En ese preciso momento el periodista se levanta de la silla y sin que nadie entienda nada comienza a gritar.
—¡YA LES HE DICHO QUE NO SÉ NADA! ¡QUIÉNES SE CREEN USTEDES PARA VENIR A MI CASA A INCORDIARME CON SEMEJANTES ESTUPIDECES! NO-SÉ-NA-DA. ¿Les queda claro?
Toda la piscina mira de repente hacia la mesa en la que están. El actor también. Burguillos vuelve a sentarse. Villanueva y Jiménez no entienden nada. Jiménez incluso se ha asustado con el ruido.
—Lo siento, pero creo que ya está bien. Necesito descanso y no que me molesten con charlotadas. Les rogaría que se marcharan.
Se levanta y les ofrece la mano en alto en señal de despedida.
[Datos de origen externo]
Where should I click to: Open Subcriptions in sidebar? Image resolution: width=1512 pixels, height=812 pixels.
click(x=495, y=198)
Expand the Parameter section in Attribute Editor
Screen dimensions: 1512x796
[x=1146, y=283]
Tres vigilantes de seguridad aparecen del hotel y miran la escena desde lejos. Valoran si deben entrar o no. Villanueva le da la mano y el periodista escritor hace una mueca extraña que solo ve el inspector.
—Muchas gracias por atendernos. Siento las molestias.
—No se preocupe. Todo está bien. Ahora márchense, por favor.
Villanueva y Jiménez salen del recinto de la piscina. Turistas, clientes, todos los miran marcharse con curiosidad. Todos menos el actor que hace como que no los ve. Villanueva lo mira al pasar a su lado.
—Adiós, espero que descanse.
Y se marchan. De camino, Jiménez califica el último gesto de su jefe al actor.
—Guantá sin manos, jefe.
Ya están fuera. Los dos caminan en silencio por el parking del hotel hacia el coche. Hay aparcados un Bentley, un Jaguar, un par de Aston Martins, todo son cochazos en ese parking. Los dos andan en silencio. Jiménez mira los coches y finalmente se atreve a decir.
—Cómo se ha puesto el abuelo, ¿no?
—Cállese y ande Jiménez. Nos están vigilando.
—¿Vigilando?
—Ese hombre tiene miedo: cuando me ha dado la mano me ha pasado una nota.